Over the past week, a couple of market contradictions shook the Bitcoin industry. After a rally that had been ongoing since Q4 of 2020, BTC finally recorded a weekly loss for the first time since September 2020. However, while the crypto-asset consolidated under the resistance level of $36,500 for a majority of the time, its price performance didn’t stop addresses from accumulating more Bitcoins.
According to Glassnode’s latest report, the number of Bitcoin held in accumulation addresses is up by 17% in a single year. In fact, over the past week too, it has continued to rise despite Bitcoin’s temporary price woes. Further, close to 15% of the total supply is now in these addresses. In light of the fact that the supply is getting limited day after day, the accumulation is possibly assisting Bitcoin in maintaining higher prices on the charts. However, can patience run out if the price action does not mirror accumulation?
Grayscale hasn’t accumulated Bitcoin since 24 December
Technically, it is not entirely true since Grayscale did add 2,000 BTCs to its account on 14 January, but the flurry has definitely stopped. Grayscale bought nearly 260k Bitcoins in the 2nd half of 2020 but since 24 December, only 2,000 have been added.
There might be a reason for that, especially since the price continues to evade a major correction in the market. Grayscale holding their horses could be a sign that the platform is now waiting for a pullback before accumulating more.
Will accumulation continue if the floor price of $29k is met?
Patience has never been the best virtue of BTC investors. However, that somewhat changed in 2020. It may still play a role if Willy Woo’s ‘worst-case scenario’ is met. Woo recently updated that while the long-term narrative remains bullish, BTC may see a shake-off and weak hands could be released.

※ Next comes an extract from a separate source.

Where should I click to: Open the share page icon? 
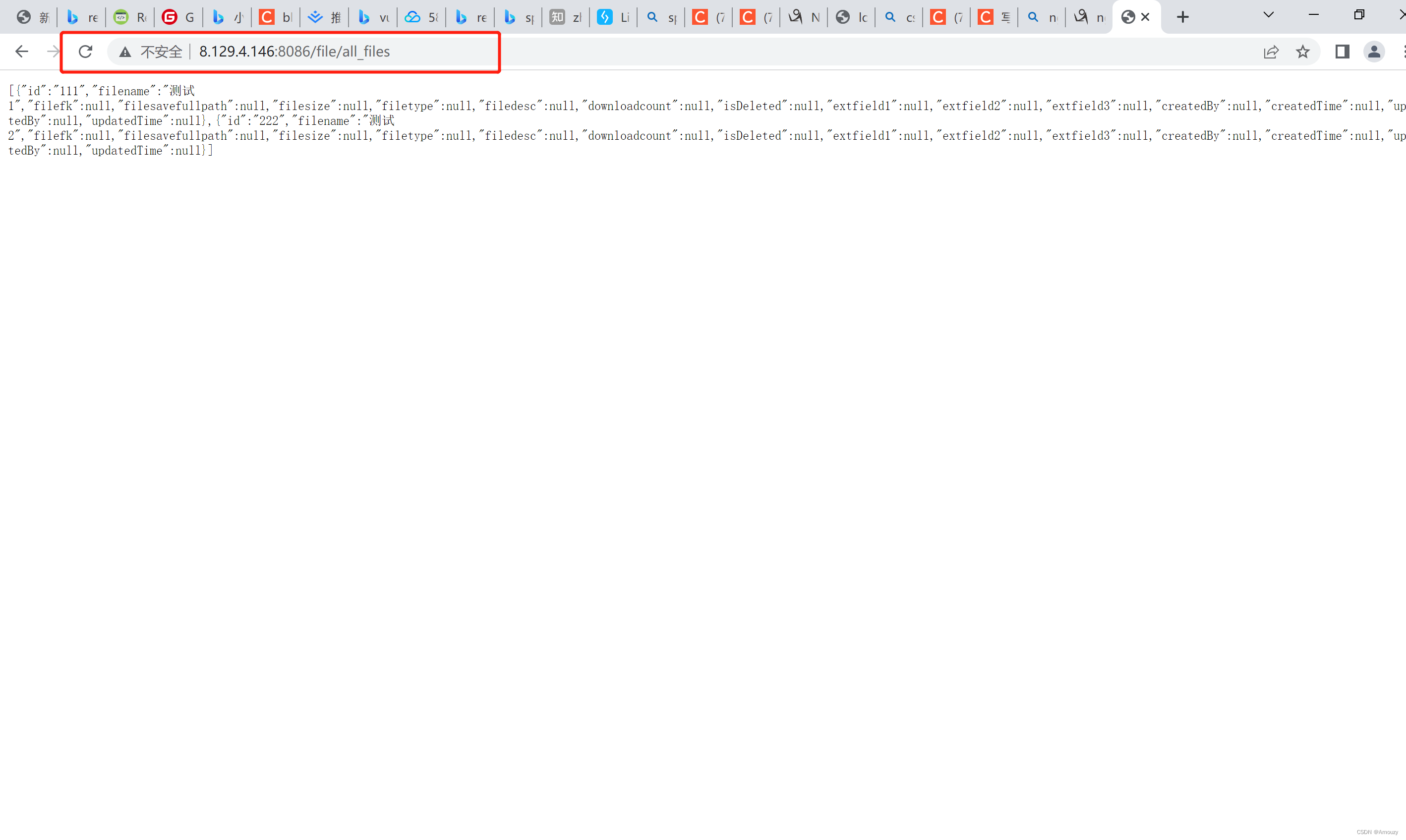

A base price of $29,000 is expected, but here is the catch.
As mentioned earlier, Bitcoin has not suffered a weekly loss since September 2020, hence, it has been easier for the addresses to jump the accumulation bandwagon.
After last week’s drop in value, patience was not exactly tested. But, if the price drops again or continues to witness weekly devaluations, some of the addresses may start losing their appetite.
Withdrawal by the volumes has been higher in 2020 as well hence, a drop in price may see the exact opposite, triggering a temporary spending spree.
Where to put the safety net?
If Bitcoin does hit $29,000, expect accumulation to reduce. Although it would make more sense but addresses accumulating at the current price level would then experience minor losses. Hence, Bitcoin might be better off above $30,000, otherwise, there could be a massive dump, just like the massive meltdown in December.